### Provided text
Theory of Optimization: Preliminaries and Basic Properties

7 minute read


Recently, I find an interesting course taught by Prof. Yin Tat Lee at UW. The course is called `Theory of Optimization and Continuous Algorithms’, and the lecture notes are available under the homepage of this courseuw-cse535-winter19. As a great fan of optimization theory and algorithm design, I think I will follow this course and write a bunch of blogs to record my study of this course.

Most of the materials in this series of blogs will follow the lecture notes of the course, and and interesting optimization book Convex Optimization: Algorithms and Complexity by Sebastien Bubeck.

Since this is the first blog about this course, I will present the preliminaries of the optimization theory, and some basic knowledge about convex optimization, including some basic properties of convex functions.


First, we will introduce some of the preliminaries about theory of optimization. All of the definitions will be used later.


First, we will introduce the notion of lipschitz and differentiable

Lipschitz: A function \(f:V\to W\) is L-lipschitz if

\[||f(x) - f(y)||_W \le L\cdot ||x - y||_V,\]

where the norms \(||\cdot||_{W}\) and \(||\cdot||_{V}\) are \(l_2\) norms if unspecified.

Differentiable: A function \(f\in\mathcal C^k(\mathbb R^n)\) is k-differentiable if its \(k^{th}\) derivative is continuous.

Linear Algebra

The notion of positive semi-definite and the norm of matrices are also important in the world of optimization. We will introduce these notions.

Positive semi-definite: A symmetric matrix \(A\) is positive semi-defi nite (PSD) if \(x^T Ax \ge 0\) for all \(x \in \mathbb R^n\). We write \(A \succeq B\) if \(A - B\) is PSD.

Trace, norm of matrix: For any matrix A, we defi ne

\[trA = \sum A_{ii}, ||A||_F^2 = tr(A^TA), ||A||_{op} = \max_{||x||_2\le 1}||Ax||_2.\]

For symmetric matrix \(A\), we have \(trA = \sum \lambda_i, ||A||_F = \sum \lambda_i^2\) and \(||A||_{op} = \max_i | \lambda_i |\), where \(\lambda_i\) are the eigenvalues of matrix \(A\).


As far as I know, we can get some intuitions of the design and proofs of some optimization algorithm through the Taylor’s expansion.

### Parts of the exercise
• 1. In the optimization notes, who teaches the course that the blog series follows?
• 2. Update the passage of the optimization notes that opens with the words containing "First, we will introduce the" and closes with "norms if unspecified.", writing "no other norm is given" wherever "unspecified" stands.

### Collected data

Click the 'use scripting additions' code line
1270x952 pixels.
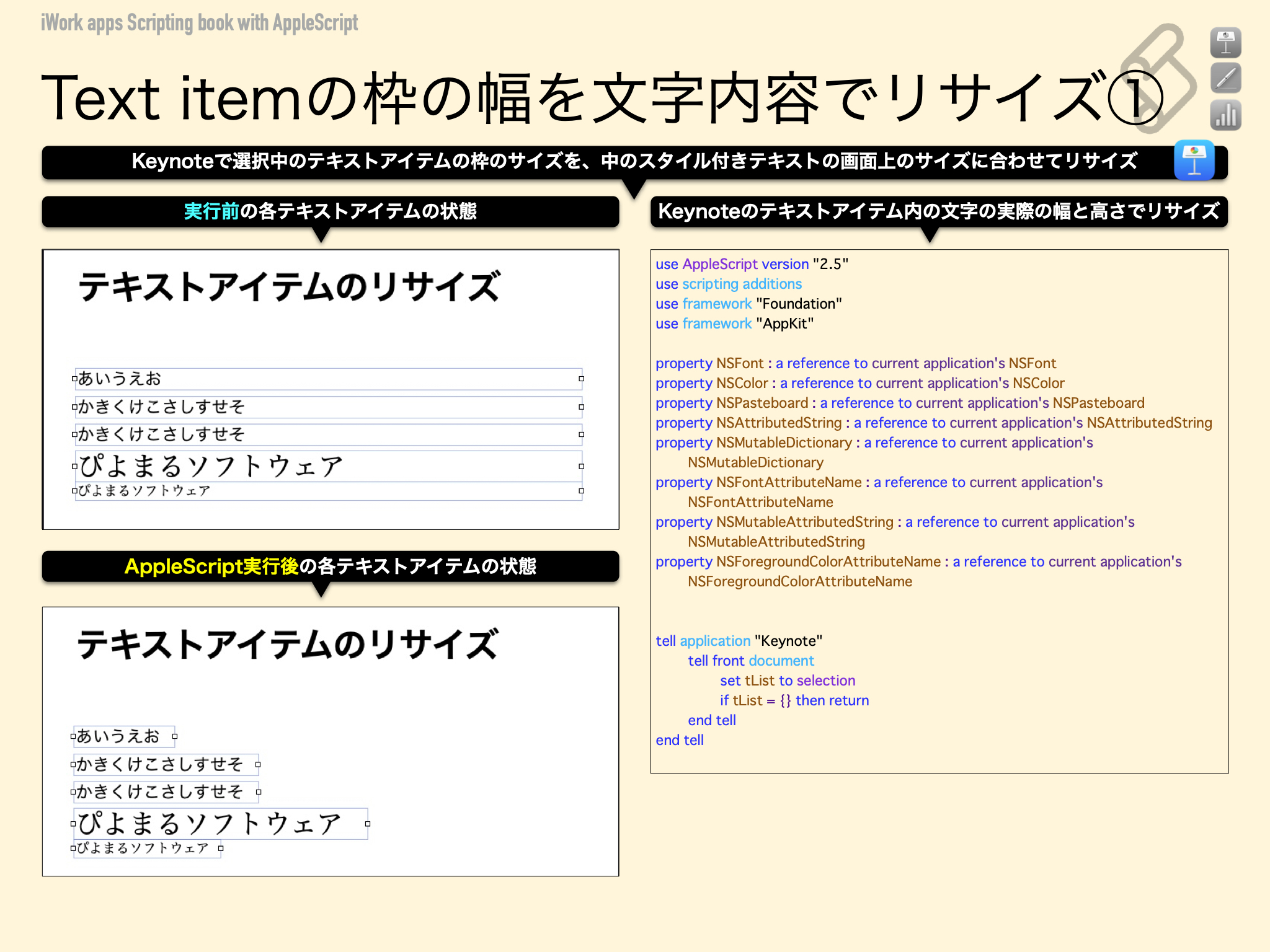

### Responses to the exercise
• 1. Prof. Yin Tat Lee at UW

• 2.
First, we will introduce the notion of lipschitz and differentiable

Lipschitz: A function \(f:V\to W\) is L-lipschitz if

\[||f(x) - f(y)||_W \le L\cdot ||x - y||_V,\]

where the norms \(||\cdot||_{W}\) and \(||\cdot||_{V}\) are \(l_2\) norms if no other norm is given.